What to produce
Because the lines must stay identical, write out the data without changing anything.
--- Data extract Enclosed Below ---
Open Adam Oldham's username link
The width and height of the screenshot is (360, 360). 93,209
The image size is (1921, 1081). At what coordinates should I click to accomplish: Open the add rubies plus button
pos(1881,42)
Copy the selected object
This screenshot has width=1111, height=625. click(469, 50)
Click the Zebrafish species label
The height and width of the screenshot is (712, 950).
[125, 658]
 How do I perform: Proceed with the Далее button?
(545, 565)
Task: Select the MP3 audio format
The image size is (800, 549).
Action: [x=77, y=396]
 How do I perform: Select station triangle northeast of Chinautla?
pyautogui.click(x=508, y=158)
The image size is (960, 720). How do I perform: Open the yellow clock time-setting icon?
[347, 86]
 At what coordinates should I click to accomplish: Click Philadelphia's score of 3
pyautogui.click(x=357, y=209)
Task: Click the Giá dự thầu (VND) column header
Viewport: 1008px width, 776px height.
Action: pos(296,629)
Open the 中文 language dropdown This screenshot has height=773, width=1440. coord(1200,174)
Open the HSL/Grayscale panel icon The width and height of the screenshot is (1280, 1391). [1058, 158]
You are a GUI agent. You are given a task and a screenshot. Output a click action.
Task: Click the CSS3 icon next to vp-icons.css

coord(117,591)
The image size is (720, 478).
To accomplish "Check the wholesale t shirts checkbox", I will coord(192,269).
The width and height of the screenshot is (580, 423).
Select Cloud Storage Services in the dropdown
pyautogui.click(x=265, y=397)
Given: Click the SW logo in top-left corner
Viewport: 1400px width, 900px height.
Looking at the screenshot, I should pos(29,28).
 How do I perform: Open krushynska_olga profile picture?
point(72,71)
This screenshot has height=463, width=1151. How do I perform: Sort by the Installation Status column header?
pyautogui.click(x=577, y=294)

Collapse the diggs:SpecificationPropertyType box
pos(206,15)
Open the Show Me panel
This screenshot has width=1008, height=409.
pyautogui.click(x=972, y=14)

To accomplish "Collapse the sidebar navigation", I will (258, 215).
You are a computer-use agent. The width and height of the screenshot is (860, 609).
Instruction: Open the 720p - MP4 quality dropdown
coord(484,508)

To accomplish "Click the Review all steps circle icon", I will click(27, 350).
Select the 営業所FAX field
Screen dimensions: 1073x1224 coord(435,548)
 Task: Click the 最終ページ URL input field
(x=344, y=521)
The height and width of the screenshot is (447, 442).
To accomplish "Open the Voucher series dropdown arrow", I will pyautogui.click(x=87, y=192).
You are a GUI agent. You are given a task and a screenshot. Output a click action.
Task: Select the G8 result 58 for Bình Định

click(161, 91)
--- End of Enclosed Data extract ---
Exercise result
Open Adam Oldham's username link
The width and height of the screenshot is (360, 360). 93,209
The image size is (1921, 1081). At what coordinates should I click to accomplish: Open the add rubies plus button
pos(1881,42)
Copy the selected object
This screenshot has width=1111, height=625. click(469, 50)
Click the Zebrafish species label
The height and width of the screenshot is (712, 950).
[125, 658]
 How do I perform: Proceed with the Далее button?
(545, 565)
Task: Select the MP3 audio format
The image size is (800, 549).
Action: [x=77, y=396]
 How do I perform: Select station triangle northeast of Chinautla?
pyautogui.click(x=508, y=158)
The image size is (960, 720). How do I perform: Open the yellow clock time-setting icon?
[347, 86]
 At what coordinates should I click to accomplish: Click Philadelphia's score of 3
pyautogui.click(x=357, y=209)
Task: Click the Giá dự thầu (VND) column header
Viewport: 1008px width, 776px height.
Action: pos(296,629)
Open the 中文 language dropdown This screenshot has height=773, width=1440. coord(1200,174)
Open the HSL/Grayscale panel icon The width and height of the screenshot is (1280, 1391). [1058, 158]
You are a GUI agent. You are given a task and a screenshot. Output a click action.
Task: Click the CSS3 icon next to vp-icons.css

coord(117,591)
The image size is (720, 478).
To accomplish "Check the wholesale t shirts checkbox", I will coord(192,269).
The width and height of the screenshot is (580, 423).
Select Cloud Storage Services in the dropdown
pyautogui.click(x=265, y=397)
Given: Click the SW logo in top-left corner
Viewport: 1400px width, 900px height.
Looking at the screenshot, I should pos(29,28).
 How do I perform: Open krushynska_olga profile picture?
point(72,71)
This screenshot has height=463, width=1151. How do I perform: Sort by the Installation Status column header?
pyautogui.click(x=577, y=294)

Collapse the diggs:SpecificationPropertyType box
pos(206,15)
Open the Show Me panel
This screenshot has width=1008, height=409.
pyautogui.click(x=972, y=14)

To accomplish "Collapse the sidebar navigation", I will (258, 215).
You are a computer-use agent. The width and height of the screenshot is (860, 609).
Instruction: Open the 720p - MP4 quality dropdown
coord(484,508)

To accomplish "Click the Review all steps circle icon", I will click(27, 350).
Select the 営業所FAX field
Screen dimensions: 1073x1224 coord(435,548)
 Task: Click the 最終ページ URL input field
(x=344, y=521)
The height and width of the screenshot is (447, 442).
To accomplish "Open the Voucher series dropdown arrow", I will pyautogui.click(x=87, y=192).
You are a GUI agent. You are given a task and a screenshot. Output a click action.
Task: Select the G8 result 58 for Bình Định

click(161, 91)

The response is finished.